“How accurate is your humidity sensor? Find out with this project.
Humidity sensors are commonplace, relatively inexpensive, and come in many different varieties. Too often, we check the datasheet, use them with an interface, and (as long as the values “look reasonable”) we accept the results.
In this project, we demonstrate how to go a step further and verify the accuracy of a humidity sensor. We also illustrate a general method for sensor calibration and apply the method to calibrate the results to improve the accuracy of the humidity measurements.
To check the accuracy of a sensor, obtained values are compared to a reference standard. To check the accuracy of a humidity sensor, we use the “saturated salt” method to produce the standards. Put simply, certain salts (i.e., ionic compounds such as table salt or potassium chloride), when dissolved in an aqueous solution, produce an atmosphere of a known humidity (see reference PDF).

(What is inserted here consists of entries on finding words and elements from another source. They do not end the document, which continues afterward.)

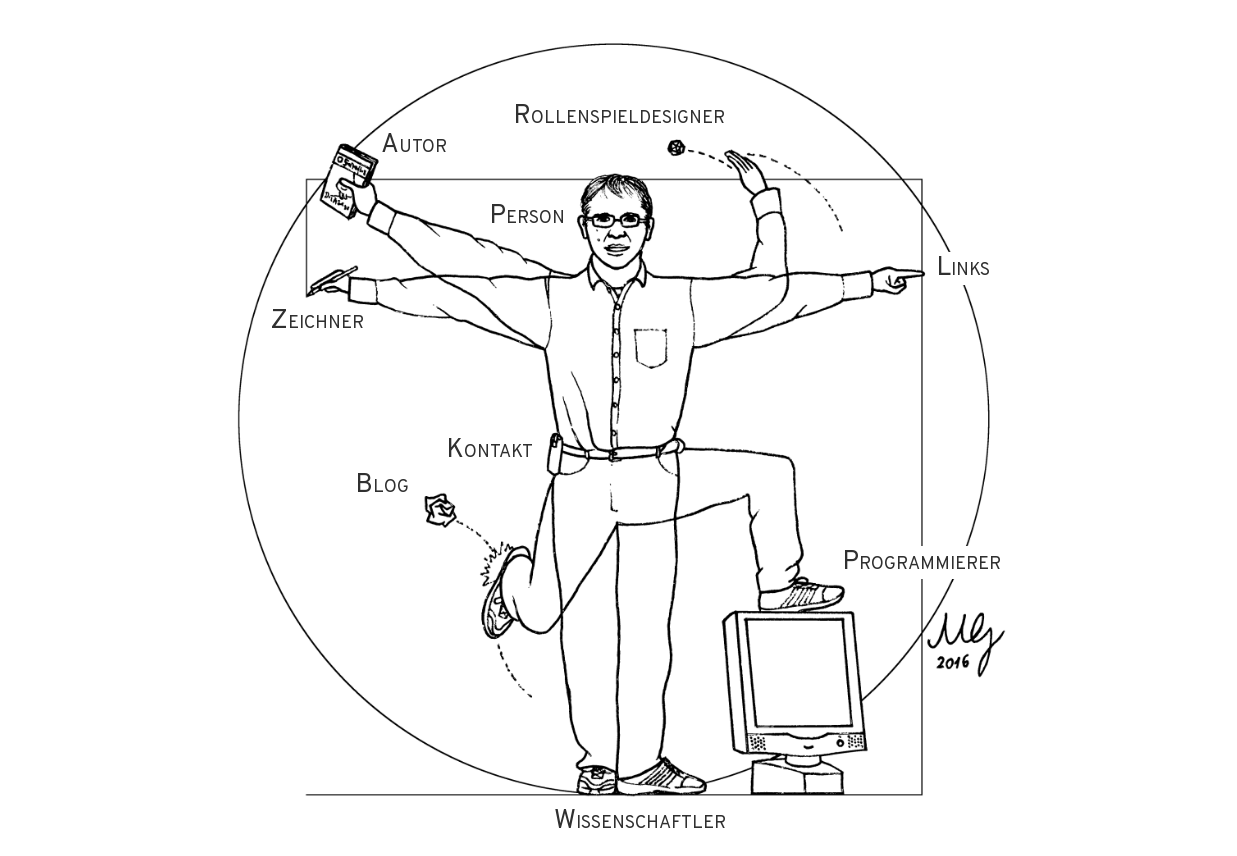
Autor (414, 145)
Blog (382, 485)
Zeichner (317, 321)
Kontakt (489, 450)
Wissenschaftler (640, 821)
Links (963, 268)
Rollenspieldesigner (619, 116)
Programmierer (921, 562)
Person (527, 216)
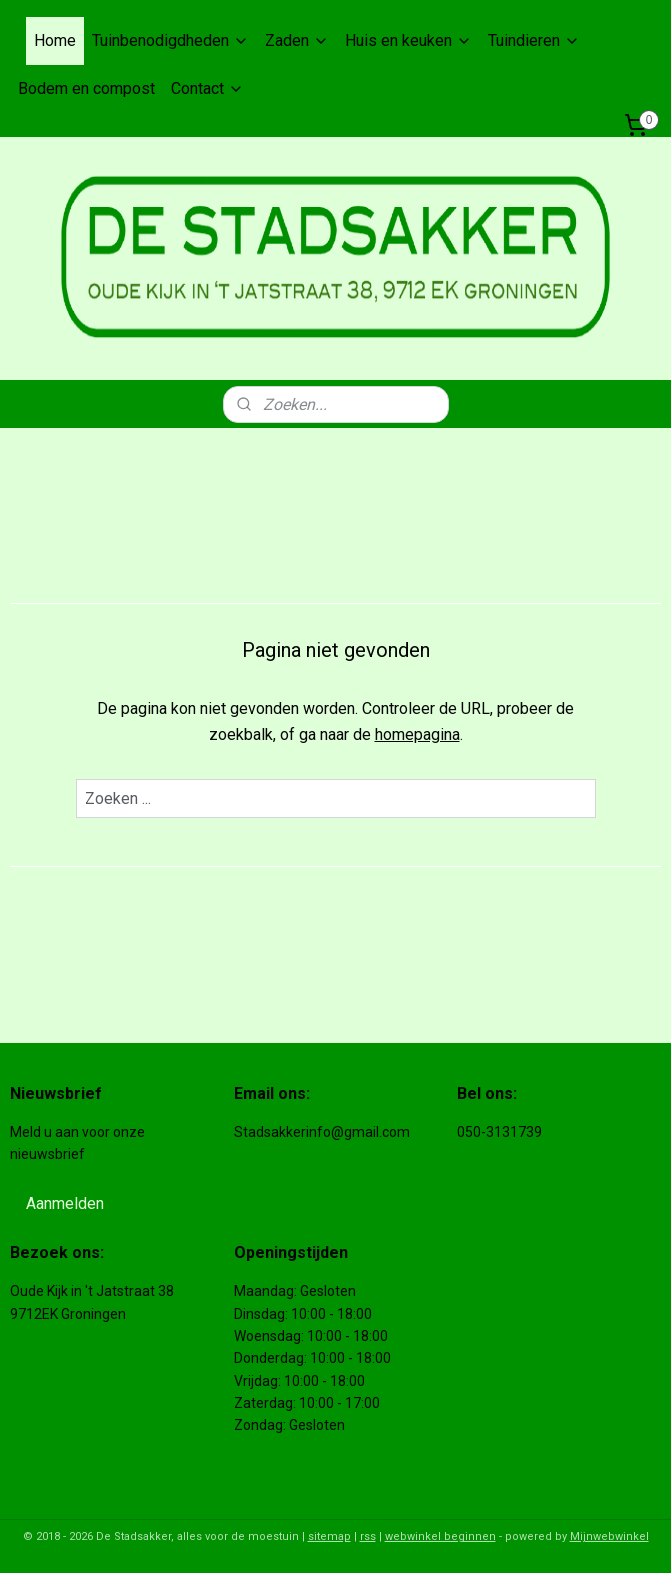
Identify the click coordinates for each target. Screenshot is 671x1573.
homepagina (417, 734)
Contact (207, 88)
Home (55, 40)
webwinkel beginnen (440, 1536)
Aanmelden (65, 1203)
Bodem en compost (86, 88)
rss (368, 1536)
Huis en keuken (408, 40)
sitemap (329, 1536)
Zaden (297, 40)
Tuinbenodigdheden (170, 40)
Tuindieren (534, 40)
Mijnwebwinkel (609, 1536)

These chemical properties are used to create micro-environments of known relative humidity (RH) percentages (i.e., reference standards), and the sensors are read inside the micro-environment. Specifically, we will make a solution in a sealed jar to preserve the atmosphere and then place the connected sensor in the sealed jar. Subsequently, the sensor is repeatedly read and the values recorded.
By repeating the procedure using several different salts, each producing a different relative humidity, we can develop a profile for the sensor under test. Since we know what the relative humidity is for each micro-environment, we can assess the deviations of our sensor readings from those known values, and thus, evaluate the accuracy of the sensor.
If the deviations are substantial, but not insurmountable, we can apply mathematical calibration procedures in software to increase the accuracy of the measurements.”